Coming out
Today is World Autism Day. Whoops. Dropped the ball on that one. I didn’t even know there was such a thing. But I probably should know that…MOMMY FAIL.
I am staring at Facebook right now and trying to decide if I want to post anything. If I do, then everyone knows that my son has autism. If I don’t, I feel like I am shaming it. Such an odd feeling.
What if people look at it and feel bad for me. For our family. I don’t want that. But everyone should know…right? I’m not embarrassed. Or ashamed.
But I also don’t want to be like….‘This is Cooper. He is autistic.’ I don’t want that either. It’s a damn fine line I tell ya.
I just realized that April is six months since we received Cooper’s diagnosis.

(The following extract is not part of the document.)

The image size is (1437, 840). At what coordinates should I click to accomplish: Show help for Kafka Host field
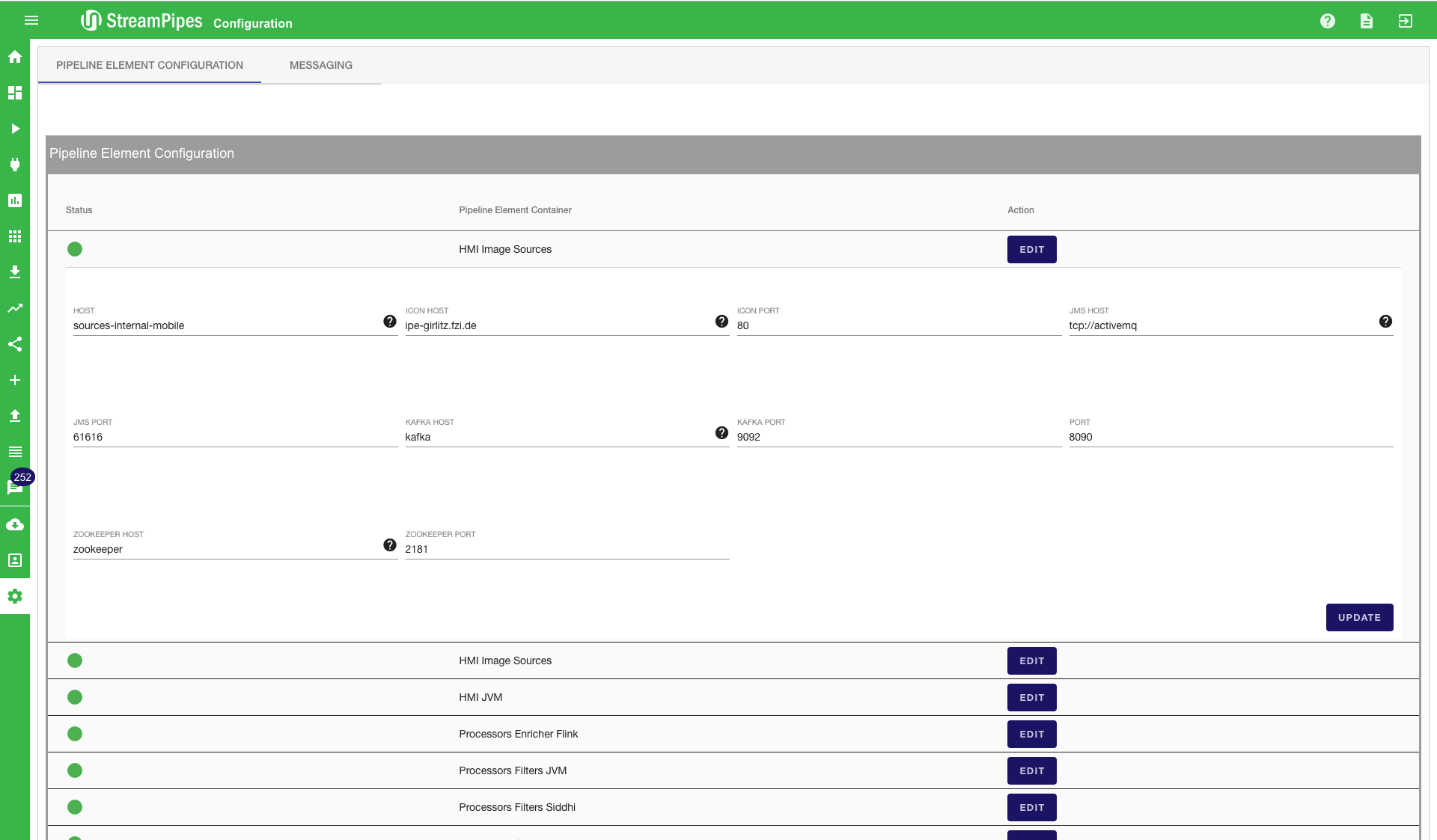[x=721, y=433]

Six months since we drove three hours away to sit in a little room and have therapists play with Cooper.
I will never forget that experience for as long as I live. I was sweating. I was on the verge of tears. I was so mad at Jamie because we were late. And because he wasn’t nervous or sad or angry. I wanted to know why my son was different. I wanted answers. But I also didn’t want it to be autism so my plan was to fake it till I made it. I was like a tornado overcompensating for Cooper’s every need.
And Cooper was so on. He was social and friendly. And then I started to get even more nervous. What if they say it’s not autism and it’s something else. If you ever want to know what crazy looks like ask for video from that day. I was manic.
And then Cooper started flipping the light switch. On. Off. On. Off. And laughing uncontrollably As we sat there in the dark I knew what was coming. Sigh. I remember thinking, “they can’t see me cry in the dark.”
We left there with a diagnosis. I changed after that. Cooper didn’t. But I sure as hell did.
There are time when it’s felt like a death sentence. And there are times when I forget that he even has it. So how do I put that in a damn Facebook post?
As much as I don’t want to ever talk about autism I would by lying if I said autism wasn’t our whole lives.
One conversation at a time I guess.
This will always be with you…who to tell, who not to tell, how much to share. When I was diagnosed with my own disease I went through all that and I’m sorry to say it never really gets more clear. Sometimes you get it right, and sometimes you get it wrong (you’ll know if you get it wrong by people’s reactions). There have been times due to circumstances I’ve had to admit both my RA and my son’s ASD to one person in a short period of time, and then see people physically back-pedal from us like we’re contagious. Not everyone is comfortable around disability, that’s for sure.
You can post that it is World Autism Day and that you support people with autism without bringing Cooper into your current conversation. World Autism Day is trending on facebook, so no one would be the wiser. Raising awareness is for everyone with autism. Encourage acceptance of those with autism. Cooper isn’t suffering alone (and you should know neither are you – we all support you) and those of us on the spectrum need every advocate we can get. You will still have the ability to have the conversation with whoever you want, and whenever you are ready. This is a great opportunity to educate others without making it Cooper focused, so that when you are ready for that conversation people know what it is and what it isn’t… and it isn’t a mystery. “You are braver than you believe, stronger than you seem, and smarter than you think.” – A.A. Milne (Winnie the Pooh)
You are completely right. I love your comment!!